Exercise requirements
Throughout the records below, find each line holding "Open" and copy it.

::: Data for processing

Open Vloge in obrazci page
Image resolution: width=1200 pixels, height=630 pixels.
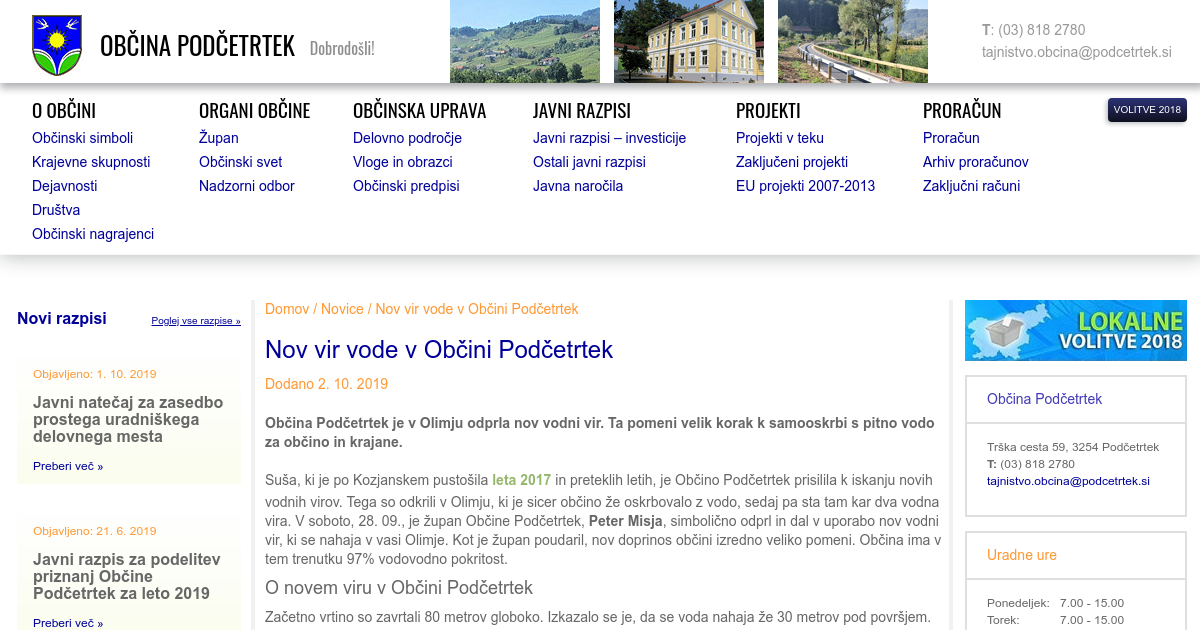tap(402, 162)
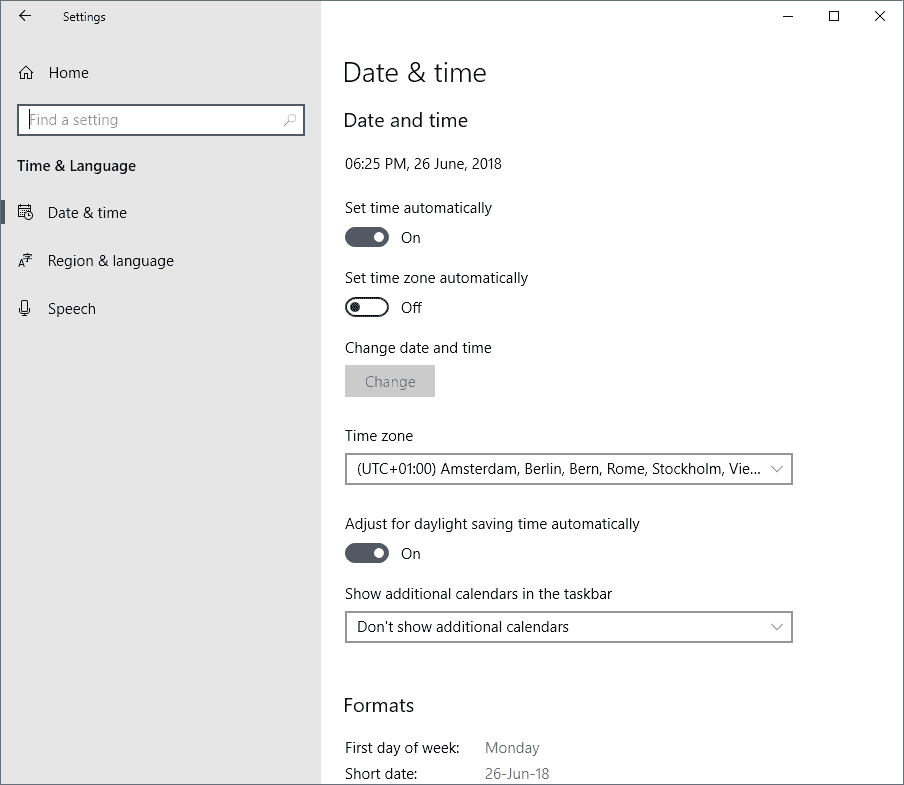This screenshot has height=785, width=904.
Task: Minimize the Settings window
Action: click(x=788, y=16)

::::::
::: Data for processing

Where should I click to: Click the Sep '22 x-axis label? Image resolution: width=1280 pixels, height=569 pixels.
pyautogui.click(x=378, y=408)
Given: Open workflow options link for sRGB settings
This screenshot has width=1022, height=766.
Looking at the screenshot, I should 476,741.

::::::

Your response
Open Vloge in obrazci page
Given: Open workflow options link for sRGB settings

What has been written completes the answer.